The onshore distribution of natural gas in Thailand will be liberalized by mid-2014, the country’s Energy Regulatory Commission said Friday.
A new regulation being finalized will enable third-party distribution of gas in Thailand, which is currently under the sole distribution of state-controlled PTT, the ERC said.
The ERC is an independent body whose regulations do not require approval from ministries or other authorities before being enacted.
The new regulation will have a direct influence on the distribution of LNG imports, the ERC said, as PTT’s LNG receiving and regasification terminal and 1,437 kilometers (892 miles) of onshore pipelines will be made available to third parties.
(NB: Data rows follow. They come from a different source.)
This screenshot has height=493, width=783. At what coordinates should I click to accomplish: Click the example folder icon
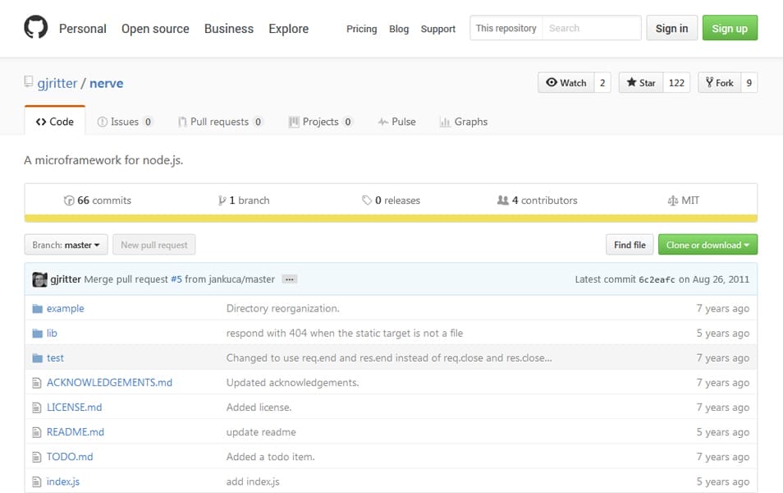(37, 309)
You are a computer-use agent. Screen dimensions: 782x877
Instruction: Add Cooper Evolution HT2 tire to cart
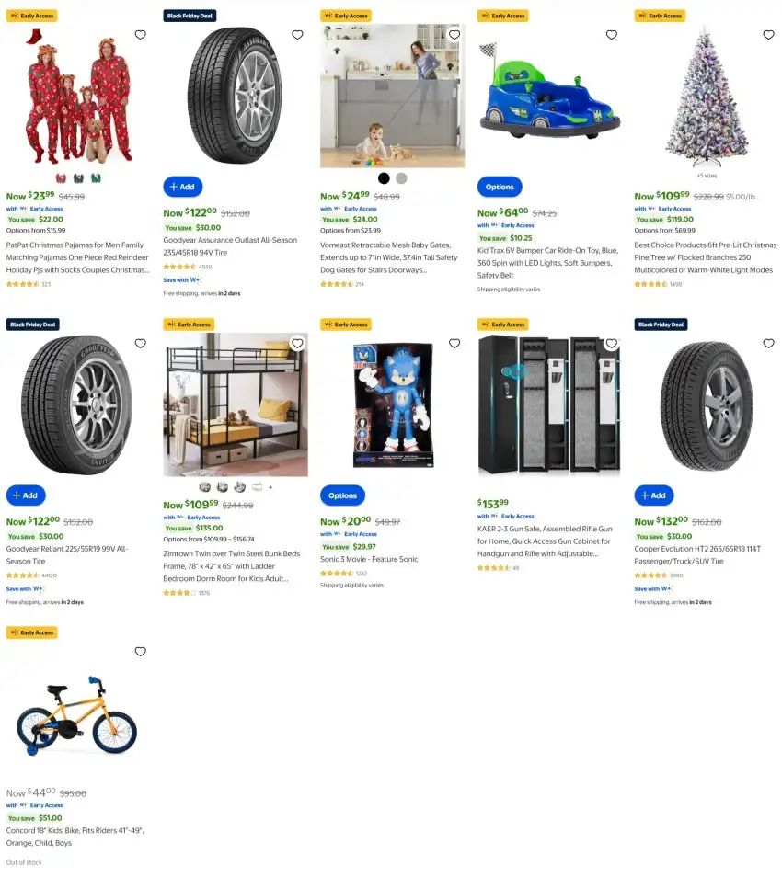(x=654, y=495)
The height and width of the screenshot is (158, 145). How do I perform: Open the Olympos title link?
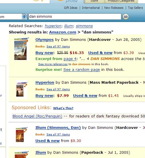coord(45,40)
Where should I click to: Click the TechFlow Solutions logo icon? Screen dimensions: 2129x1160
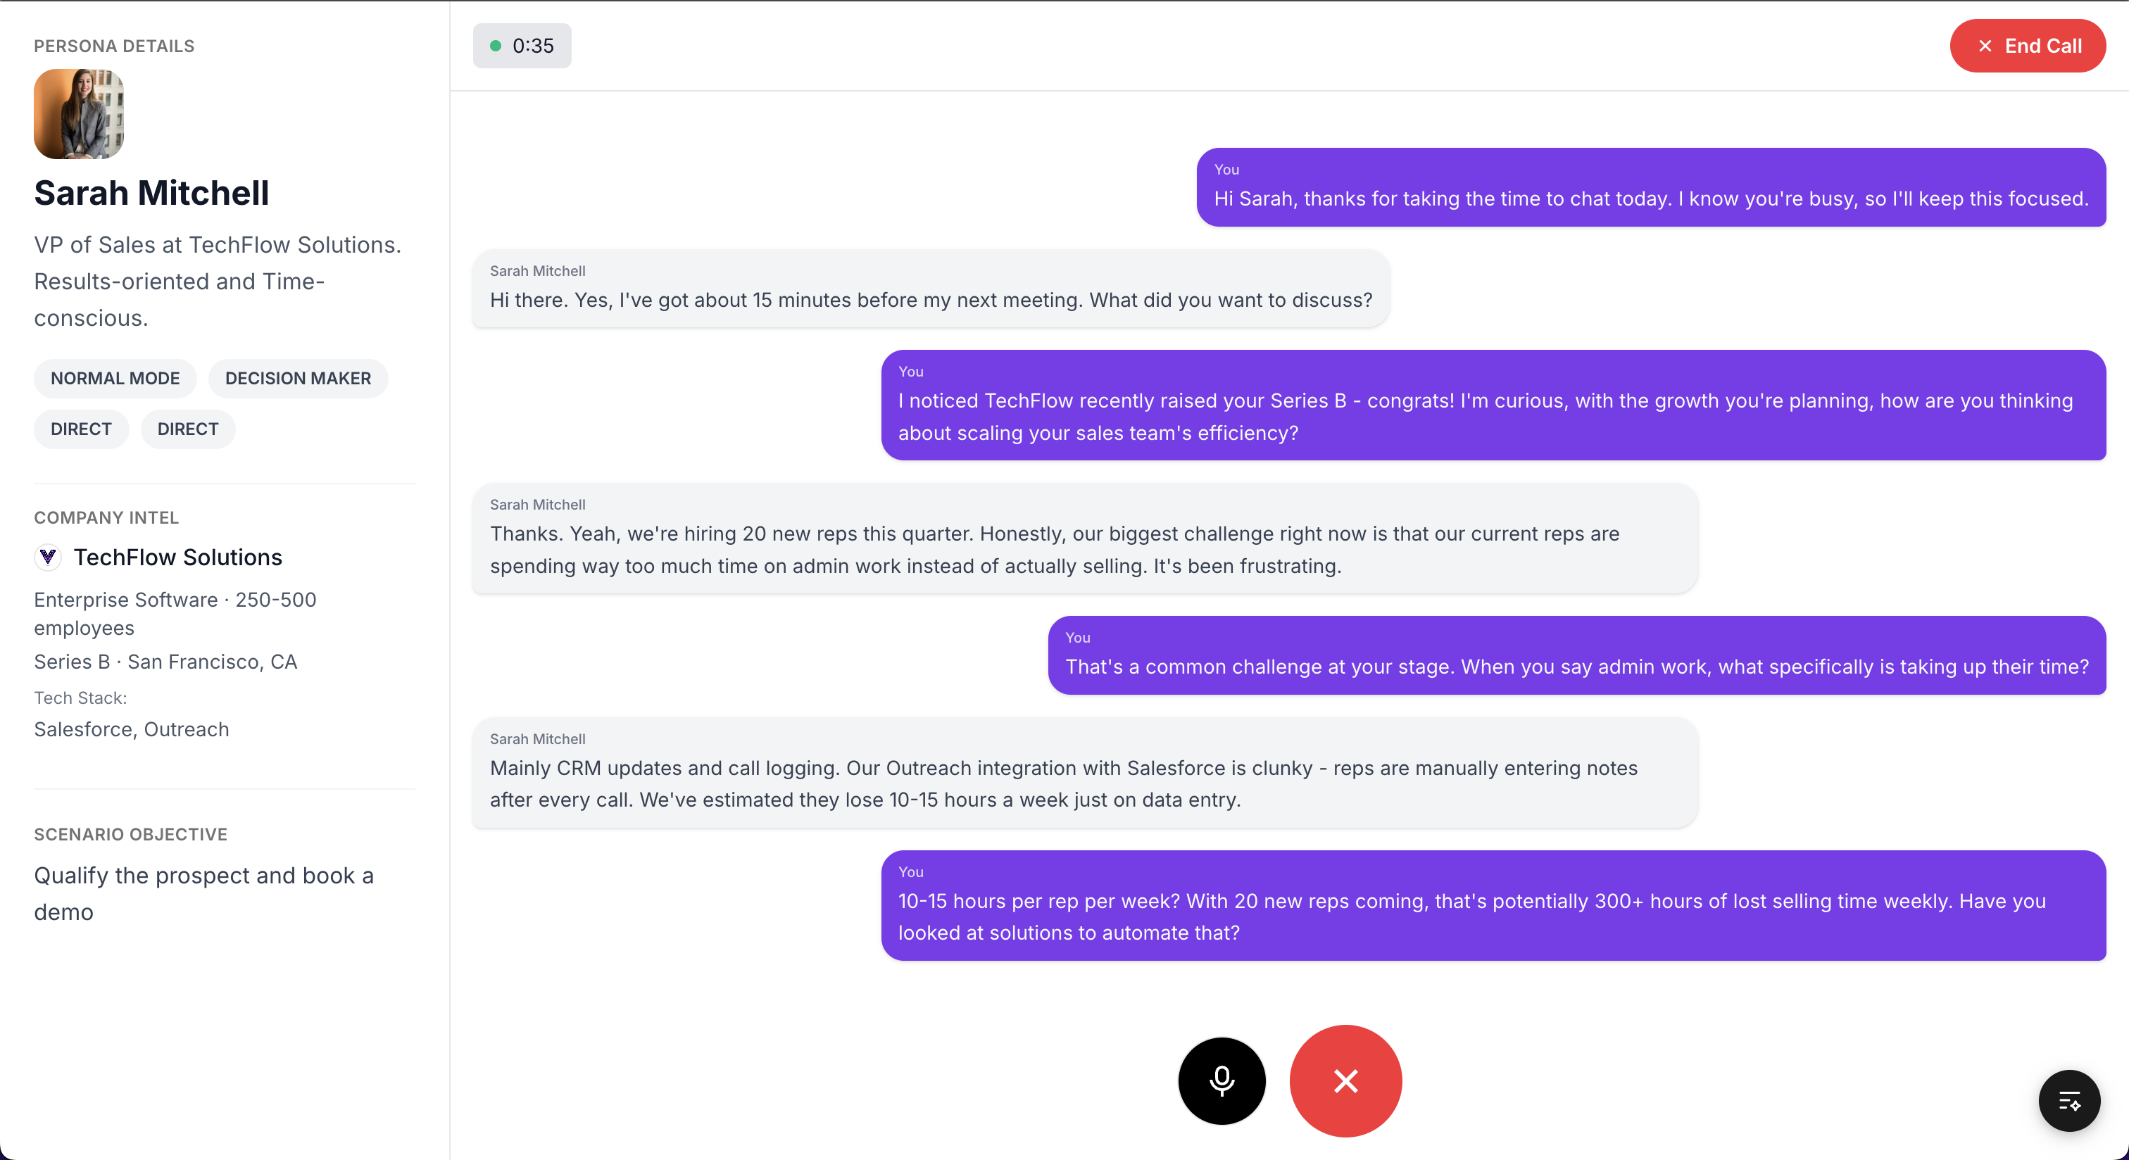click(48, 557)
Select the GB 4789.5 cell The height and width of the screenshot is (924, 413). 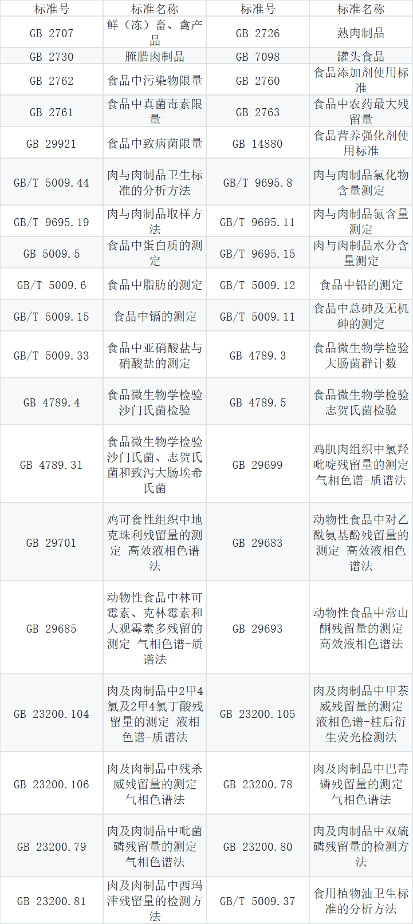[x=258, y=402]
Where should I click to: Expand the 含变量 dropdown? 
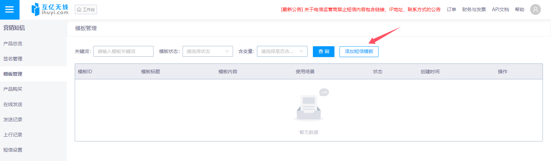(x=282, y=51)
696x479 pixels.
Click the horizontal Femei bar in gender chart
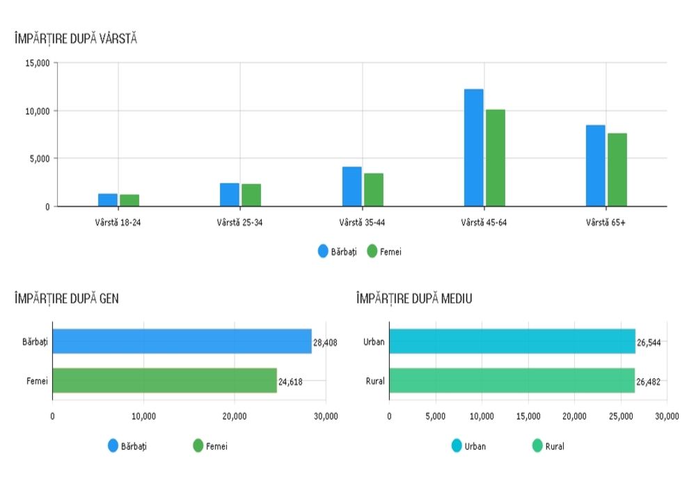tap(164, 381)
Details of how this will be mandated have not yet been finalized. Options under discussion include negotiating with PTT to set prices to access its facilities, or allowing other companies to set up their own distribution networks.
The new regulation will not apply to offshore distribution of natural gas as the ERC is restricted by mandate to onshore activities. This means PTT will retain its effective monopoly of buying from local offshore gas producers and using its 2,198 km (1,365 mile) offshore pipelines for distribution.
PTT has been the sole distributor of offshore gas since its initial investment in subsea pipeline construction in 1981, and while access to its offshore pipelines has not been restricted since 2001, when PTT was partially liberalized, it retains control of all aspects of the network.
Natural gas has accounted for 59.3% of Thailand’s electricity generation in 2013 to date, according to the country’s Energy Policy and Planning Office, with gas consumption averaging 2.7 Bcf/day, up 3.6% year on year.